**ENTRIES SUPPLIED**.
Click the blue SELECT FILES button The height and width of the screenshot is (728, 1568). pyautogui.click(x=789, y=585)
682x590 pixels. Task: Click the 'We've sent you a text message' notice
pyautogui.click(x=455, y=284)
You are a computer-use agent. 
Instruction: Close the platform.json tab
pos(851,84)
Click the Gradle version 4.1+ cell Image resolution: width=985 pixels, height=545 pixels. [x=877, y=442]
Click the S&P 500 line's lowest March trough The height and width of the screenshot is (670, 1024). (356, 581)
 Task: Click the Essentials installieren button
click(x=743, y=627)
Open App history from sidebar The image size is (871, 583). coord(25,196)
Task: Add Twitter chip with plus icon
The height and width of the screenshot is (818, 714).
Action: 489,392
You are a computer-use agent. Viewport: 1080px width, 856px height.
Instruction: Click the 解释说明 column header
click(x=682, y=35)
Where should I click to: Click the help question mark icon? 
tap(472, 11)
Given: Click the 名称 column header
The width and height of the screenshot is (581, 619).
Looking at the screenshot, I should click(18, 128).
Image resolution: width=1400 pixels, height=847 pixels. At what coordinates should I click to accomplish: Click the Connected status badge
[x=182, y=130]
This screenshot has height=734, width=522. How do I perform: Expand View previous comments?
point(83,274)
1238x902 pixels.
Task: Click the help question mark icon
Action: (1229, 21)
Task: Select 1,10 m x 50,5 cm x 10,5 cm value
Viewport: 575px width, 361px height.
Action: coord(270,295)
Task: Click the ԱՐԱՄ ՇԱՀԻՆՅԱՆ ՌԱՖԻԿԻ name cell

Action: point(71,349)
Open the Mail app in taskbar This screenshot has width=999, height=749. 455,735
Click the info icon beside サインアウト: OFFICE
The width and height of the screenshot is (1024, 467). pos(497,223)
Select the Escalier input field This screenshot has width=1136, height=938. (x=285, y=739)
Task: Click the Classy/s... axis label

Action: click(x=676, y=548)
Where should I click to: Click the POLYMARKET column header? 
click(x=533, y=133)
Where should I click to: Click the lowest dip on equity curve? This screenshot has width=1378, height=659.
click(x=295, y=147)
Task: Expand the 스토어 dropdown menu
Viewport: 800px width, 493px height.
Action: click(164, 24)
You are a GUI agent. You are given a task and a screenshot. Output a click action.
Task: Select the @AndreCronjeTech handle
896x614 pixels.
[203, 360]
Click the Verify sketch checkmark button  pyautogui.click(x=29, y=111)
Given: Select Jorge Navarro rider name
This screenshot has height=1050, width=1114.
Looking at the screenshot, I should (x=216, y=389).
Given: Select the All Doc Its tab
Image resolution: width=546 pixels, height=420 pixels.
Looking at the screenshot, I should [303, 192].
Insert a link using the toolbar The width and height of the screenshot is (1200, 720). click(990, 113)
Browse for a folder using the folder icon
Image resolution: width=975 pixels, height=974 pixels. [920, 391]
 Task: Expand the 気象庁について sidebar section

**TASK**. Which lines run from the one containing "Task: Expand the 스토어 dropdown menu" to the end of the entries above? Quote exactly those, and only those.

**TASK ANSWER**.
Task: Expand the 스토어 dropdown menu
Viewport: 800px width, 493px height.
Action: click(164, 24)
You are a GUI agent. You are given a task and a screenshot. Output a click action.
Task: Select the @AndreCronjeTech handle
896x614 pixels.
[203, 360]
Click the Verify sketch checkmark button  pyautogui.click(x=29, y=111)
Given: Select Jorge Navarro rider name
This screenshot has height=1050, width=1114.
Looking at the screenshot, I should (x=216, y=389).
Given: Select the All Doc Its tab
Image resolution: width=546 pixels, height=420 pixels.
Looking at the screenshot, I should [303, 192].
Insert a link using the toolbar The width and height of the screenshot is (1200, 720). click(990, 113)
Browse for a folder using the folder icon
Image resolution: width=975 pixels, height=974 pixels. [920, 391]
 Task: Expand the 気象庁について sidebar section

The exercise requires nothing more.